Work instructions: Render the entries below as a Markdown table with the columns No. and Entry, starting at the line that contains "Complaints data (499, 2080)" and ending at the line that contains "[Advertisement] (956, 613)". Number each row and omit any blank lines.

The records:

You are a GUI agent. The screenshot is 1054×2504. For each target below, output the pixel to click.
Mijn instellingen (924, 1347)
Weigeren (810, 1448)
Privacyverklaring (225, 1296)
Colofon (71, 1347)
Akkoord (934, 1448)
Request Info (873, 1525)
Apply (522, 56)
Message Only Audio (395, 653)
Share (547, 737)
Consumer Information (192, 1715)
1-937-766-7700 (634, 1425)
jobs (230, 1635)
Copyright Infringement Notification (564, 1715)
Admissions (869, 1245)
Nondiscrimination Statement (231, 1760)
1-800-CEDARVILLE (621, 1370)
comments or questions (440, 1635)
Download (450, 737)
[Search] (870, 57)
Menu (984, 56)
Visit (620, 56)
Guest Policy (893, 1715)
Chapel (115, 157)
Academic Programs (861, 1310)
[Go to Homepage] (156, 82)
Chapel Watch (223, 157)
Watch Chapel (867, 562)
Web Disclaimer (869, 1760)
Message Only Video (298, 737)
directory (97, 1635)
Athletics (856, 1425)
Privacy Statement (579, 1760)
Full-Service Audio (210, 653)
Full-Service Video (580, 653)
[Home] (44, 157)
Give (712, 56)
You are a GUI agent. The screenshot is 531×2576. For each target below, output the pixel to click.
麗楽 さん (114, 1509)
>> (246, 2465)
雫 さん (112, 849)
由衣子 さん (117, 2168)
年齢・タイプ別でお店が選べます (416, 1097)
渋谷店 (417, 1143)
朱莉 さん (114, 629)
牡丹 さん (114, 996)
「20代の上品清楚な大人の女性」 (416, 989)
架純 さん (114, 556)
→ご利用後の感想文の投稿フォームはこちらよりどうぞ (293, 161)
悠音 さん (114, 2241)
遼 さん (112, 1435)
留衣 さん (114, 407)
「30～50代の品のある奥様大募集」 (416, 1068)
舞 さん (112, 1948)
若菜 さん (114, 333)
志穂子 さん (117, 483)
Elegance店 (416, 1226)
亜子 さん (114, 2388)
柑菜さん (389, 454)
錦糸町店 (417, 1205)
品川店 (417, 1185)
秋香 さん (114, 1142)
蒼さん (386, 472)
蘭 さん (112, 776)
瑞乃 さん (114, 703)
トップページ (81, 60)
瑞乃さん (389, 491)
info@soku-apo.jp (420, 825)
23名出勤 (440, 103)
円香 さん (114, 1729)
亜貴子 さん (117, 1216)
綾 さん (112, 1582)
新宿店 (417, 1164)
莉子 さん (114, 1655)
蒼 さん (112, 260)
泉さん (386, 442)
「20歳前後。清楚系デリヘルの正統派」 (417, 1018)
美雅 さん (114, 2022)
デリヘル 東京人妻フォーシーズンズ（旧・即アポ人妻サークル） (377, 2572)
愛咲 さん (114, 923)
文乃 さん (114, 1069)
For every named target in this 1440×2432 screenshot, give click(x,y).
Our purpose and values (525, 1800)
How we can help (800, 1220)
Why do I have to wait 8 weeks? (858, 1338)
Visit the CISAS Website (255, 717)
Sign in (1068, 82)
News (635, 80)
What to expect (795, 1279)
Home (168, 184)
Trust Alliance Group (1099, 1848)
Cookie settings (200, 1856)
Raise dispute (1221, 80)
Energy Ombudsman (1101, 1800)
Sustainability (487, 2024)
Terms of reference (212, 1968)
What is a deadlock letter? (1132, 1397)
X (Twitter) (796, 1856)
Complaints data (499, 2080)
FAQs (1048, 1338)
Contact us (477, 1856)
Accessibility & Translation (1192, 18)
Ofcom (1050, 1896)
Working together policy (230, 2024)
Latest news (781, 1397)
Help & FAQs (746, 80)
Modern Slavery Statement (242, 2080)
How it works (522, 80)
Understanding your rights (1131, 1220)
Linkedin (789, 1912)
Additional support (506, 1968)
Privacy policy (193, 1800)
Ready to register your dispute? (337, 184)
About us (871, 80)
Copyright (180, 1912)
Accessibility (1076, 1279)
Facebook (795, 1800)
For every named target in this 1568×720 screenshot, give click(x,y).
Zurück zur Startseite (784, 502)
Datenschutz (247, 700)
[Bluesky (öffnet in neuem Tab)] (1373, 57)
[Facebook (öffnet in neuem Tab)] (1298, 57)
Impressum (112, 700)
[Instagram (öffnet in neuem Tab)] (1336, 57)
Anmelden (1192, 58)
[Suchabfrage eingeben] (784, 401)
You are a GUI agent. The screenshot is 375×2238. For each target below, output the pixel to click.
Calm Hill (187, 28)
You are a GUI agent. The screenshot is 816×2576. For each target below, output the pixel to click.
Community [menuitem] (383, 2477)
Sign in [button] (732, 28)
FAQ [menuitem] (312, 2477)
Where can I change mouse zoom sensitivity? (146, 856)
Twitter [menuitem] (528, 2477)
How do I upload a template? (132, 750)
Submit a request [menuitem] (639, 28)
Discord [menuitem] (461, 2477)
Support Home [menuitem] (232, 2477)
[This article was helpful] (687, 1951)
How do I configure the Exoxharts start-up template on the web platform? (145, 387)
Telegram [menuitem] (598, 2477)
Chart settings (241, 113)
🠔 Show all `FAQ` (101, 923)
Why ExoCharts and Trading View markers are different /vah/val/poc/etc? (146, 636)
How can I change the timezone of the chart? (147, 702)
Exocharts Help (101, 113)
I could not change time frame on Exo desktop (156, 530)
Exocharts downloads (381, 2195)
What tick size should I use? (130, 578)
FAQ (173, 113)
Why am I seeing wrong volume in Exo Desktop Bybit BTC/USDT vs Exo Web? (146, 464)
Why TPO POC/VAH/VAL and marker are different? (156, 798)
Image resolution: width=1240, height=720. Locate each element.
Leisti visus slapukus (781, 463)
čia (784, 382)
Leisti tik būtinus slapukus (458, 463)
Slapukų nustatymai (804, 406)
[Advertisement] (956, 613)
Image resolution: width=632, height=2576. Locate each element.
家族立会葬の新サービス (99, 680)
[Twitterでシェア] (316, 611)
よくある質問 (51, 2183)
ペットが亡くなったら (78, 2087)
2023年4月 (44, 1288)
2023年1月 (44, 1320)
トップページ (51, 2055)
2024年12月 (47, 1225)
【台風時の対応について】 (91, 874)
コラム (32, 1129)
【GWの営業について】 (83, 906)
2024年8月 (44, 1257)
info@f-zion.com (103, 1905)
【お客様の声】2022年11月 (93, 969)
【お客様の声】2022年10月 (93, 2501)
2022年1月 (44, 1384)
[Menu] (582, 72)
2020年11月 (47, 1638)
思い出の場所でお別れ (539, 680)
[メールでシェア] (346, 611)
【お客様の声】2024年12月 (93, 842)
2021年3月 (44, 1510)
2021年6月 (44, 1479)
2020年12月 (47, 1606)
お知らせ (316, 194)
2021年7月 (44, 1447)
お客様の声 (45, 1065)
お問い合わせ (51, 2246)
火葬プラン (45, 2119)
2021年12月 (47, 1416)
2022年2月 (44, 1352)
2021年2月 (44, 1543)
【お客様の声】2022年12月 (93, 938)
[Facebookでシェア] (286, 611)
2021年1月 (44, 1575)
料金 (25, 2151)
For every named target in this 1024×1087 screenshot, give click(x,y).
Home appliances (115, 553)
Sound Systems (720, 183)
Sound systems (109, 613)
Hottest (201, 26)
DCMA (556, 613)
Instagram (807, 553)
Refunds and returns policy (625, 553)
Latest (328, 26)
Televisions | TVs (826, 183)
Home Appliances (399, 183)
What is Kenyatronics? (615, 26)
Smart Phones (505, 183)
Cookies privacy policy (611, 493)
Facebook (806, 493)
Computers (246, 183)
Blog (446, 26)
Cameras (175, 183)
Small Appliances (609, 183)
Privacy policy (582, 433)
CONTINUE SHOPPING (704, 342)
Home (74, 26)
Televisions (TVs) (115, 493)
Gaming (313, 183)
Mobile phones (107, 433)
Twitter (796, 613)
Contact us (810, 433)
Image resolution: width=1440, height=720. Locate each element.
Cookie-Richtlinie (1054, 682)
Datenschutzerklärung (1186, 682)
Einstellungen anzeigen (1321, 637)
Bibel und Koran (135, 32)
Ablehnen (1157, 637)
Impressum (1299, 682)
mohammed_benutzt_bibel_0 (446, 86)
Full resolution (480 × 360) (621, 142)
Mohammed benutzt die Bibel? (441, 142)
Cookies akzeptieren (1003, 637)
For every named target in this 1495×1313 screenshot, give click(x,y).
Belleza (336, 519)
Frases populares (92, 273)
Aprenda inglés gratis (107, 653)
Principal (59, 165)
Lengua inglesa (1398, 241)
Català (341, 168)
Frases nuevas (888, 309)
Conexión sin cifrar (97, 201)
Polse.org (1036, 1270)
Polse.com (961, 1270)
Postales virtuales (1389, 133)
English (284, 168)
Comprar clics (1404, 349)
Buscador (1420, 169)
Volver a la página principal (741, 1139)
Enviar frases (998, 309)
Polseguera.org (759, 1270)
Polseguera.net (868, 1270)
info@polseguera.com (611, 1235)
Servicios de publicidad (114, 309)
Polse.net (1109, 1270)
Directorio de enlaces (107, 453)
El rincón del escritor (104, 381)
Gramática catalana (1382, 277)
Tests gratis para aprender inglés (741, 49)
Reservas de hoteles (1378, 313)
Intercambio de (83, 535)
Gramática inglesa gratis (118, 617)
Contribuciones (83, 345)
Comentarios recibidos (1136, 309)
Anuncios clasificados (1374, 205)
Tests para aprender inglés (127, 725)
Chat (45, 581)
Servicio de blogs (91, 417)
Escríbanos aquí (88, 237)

Exercise answer:
| No. | Entry |
|---|---|
| 1 | Complaints data (499, 2080) |
| 2 | FAQs (1048, 1338) |
| 3 | Contact us (477, 1856) |
| 4 | Accessibility & Translation (1192, 18) |
| 5 | Ofcom (1050, 1896) |
| 6 | Working together policy (230, 2024) |
| 7 | Latest news (781, 1397) |
| 8 | Help & FAQs (746, 80) |
| 9 | Modern Slavery Statement (242, 2080) |
| 10 | How it works (522, 80) |
| 11 | Understanding your rights (1131, 1220) |
| 12 | Linkedin (789, 1912) |
| 13 | Additional support (506, 1968) |
| 14 | Privacy policy (193, 1800) |
| 15 | Ready to register your dispute? (337, 184) |
| 16 | About us (871, 80) |
| 17 | Copyright (180, 1912) |
| 18 | Accessibility (1076, 1279) |
| 19 | Facebook (795, 1800) |
| 20 | For every named target in this 1568×720 screenshot, give click(x,y). |
| 21 | Zurück zur Startseite (784, 502) |
| 22 | Datenschutz (247, 700) |
| 23 | [Bluesky (öffnet in neuem Tab)] (1373, 57) |
| 24 | [Facebook (öffnet in neuem Tab)] (1298, 57) |
| 25 | Impressum (112, 700) |
| 26 | [Instagram (öffnet in neuem Tab)] (1336, 57) |
| 27 | Anmelden (1192, 58) |
| 28 | [Suchabfrage eingeben] (784, 401) |
| 29 | You are a GUI agent. The screenshot is 375×2238. For each target below, output the pixel to click. |
| 30 | Calm Hill (187, 28) |
| 31 | You are a GUI agent. The screenshot is 816×2576. For each target below, output the pixel to click. |
| 32 | Community [menuitem] (383, 2477) |
| 33 | Sign in [button] (732, 28) |
| 34 | FAQ [menuitem] (312, 2477) |
| 35 | Where can I change mouse zoom sensitivity? (146, 856) |
| 36 | Twitter [menuitem] (528, 2477) |
| 37 | How do I upload a template? (132, 750) |
| 38 | Submit a request [menuitem] (639, 28) |
| 39 | Discord [menuitem] (461, 2477) |
| 40 | Support Home [menuitem] (232, 2477) |
| 41 | [This article was helpful] (687, 1951) |
| 42 | How do I configure the Exoxharts start-up template on the web platform? (145, 387) |
| 43 | Telegram [menuitem] (598, 2477) |
| 44 | Chart settings (241, 113) |
| 45 | 🠔 Show all `FAQ` (101, 923) |
| 46 | Why ExoCharts and Trading View markers are different /vah/val/poc/etc? (146, 636) |
| 47 | How can I change the timezone of the chart? (147, 702) |
| 48 | Exocharts Help (101, 113) |
| 49 | I could not change time frame on Exo desktop (156, 530) |
| 50 | Exocharts downloads (381, 2195) |
| 51 | What tick size should I use? (130, 578) |
| 52 | FAQ (173, 113) |
| 53 | Why am I seeing wrong volume in Exo Desktop Bybit BTC/USDT vs Exo Web? (146, 464) |
| 54 | Why TPO POC/VAH/VAL and marker are different? (156, 798) |
| 55 | Image resolution: width=1240, height=720. Locate each element. |
| 56 | Leisti visus slapukus (781, 463) |
| 57 | čia (784, 382) |
| 58 | Leisti tik būtinus slapukus (458, 463) |
| 59 | Slapukų nustatymai (804, 406) |
| 60 | [Advertisement] (956, 613) |